(What you have to do): Given the listing below, output exactly the line containing "Instruction: Click the system" and every line after it through the end.

+++ Recorded information

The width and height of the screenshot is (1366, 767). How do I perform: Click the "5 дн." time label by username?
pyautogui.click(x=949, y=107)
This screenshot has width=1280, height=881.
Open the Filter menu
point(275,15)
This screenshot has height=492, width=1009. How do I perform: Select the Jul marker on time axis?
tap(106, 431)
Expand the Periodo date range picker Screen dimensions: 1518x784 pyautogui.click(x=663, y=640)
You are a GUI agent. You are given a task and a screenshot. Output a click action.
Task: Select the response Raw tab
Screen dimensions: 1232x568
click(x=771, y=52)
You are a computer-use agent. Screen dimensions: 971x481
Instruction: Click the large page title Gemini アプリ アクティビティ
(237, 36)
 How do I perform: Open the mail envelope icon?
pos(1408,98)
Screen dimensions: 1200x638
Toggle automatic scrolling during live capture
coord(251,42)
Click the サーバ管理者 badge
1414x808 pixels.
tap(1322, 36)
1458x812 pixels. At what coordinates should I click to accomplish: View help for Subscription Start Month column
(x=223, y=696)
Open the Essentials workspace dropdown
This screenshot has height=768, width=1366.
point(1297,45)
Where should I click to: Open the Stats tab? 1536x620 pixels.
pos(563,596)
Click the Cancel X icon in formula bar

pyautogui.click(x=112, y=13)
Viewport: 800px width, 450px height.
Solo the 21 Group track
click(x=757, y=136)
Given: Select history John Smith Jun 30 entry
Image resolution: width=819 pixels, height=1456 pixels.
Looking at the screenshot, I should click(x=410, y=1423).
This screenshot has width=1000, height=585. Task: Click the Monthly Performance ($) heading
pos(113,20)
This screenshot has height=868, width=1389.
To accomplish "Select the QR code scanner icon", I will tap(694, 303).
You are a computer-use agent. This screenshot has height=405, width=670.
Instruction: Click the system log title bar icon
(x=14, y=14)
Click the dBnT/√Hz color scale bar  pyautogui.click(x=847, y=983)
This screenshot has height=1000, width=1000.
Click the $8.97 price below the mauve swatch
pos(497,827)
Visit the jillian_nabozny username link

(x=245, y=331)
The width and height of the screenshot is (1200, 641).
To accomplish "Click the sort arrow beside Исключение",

++++++

(Solution to this exercise):
Instruction: Click the system log title bar icon
(x=14, y=14)
Click the dBnT/√Hz color scale bar  pyautogui.click(x=847, y=983)
This screenshot has height=1000, width=1000.
Click the $8.97 price below the mauve swatch
pos(497,827)
Visit the jillian_nabozny username link

(x=245, y=331)
The width and height of the screenshot is (1200, 641).
To accomplish "Click the sort arrow beside Исключение",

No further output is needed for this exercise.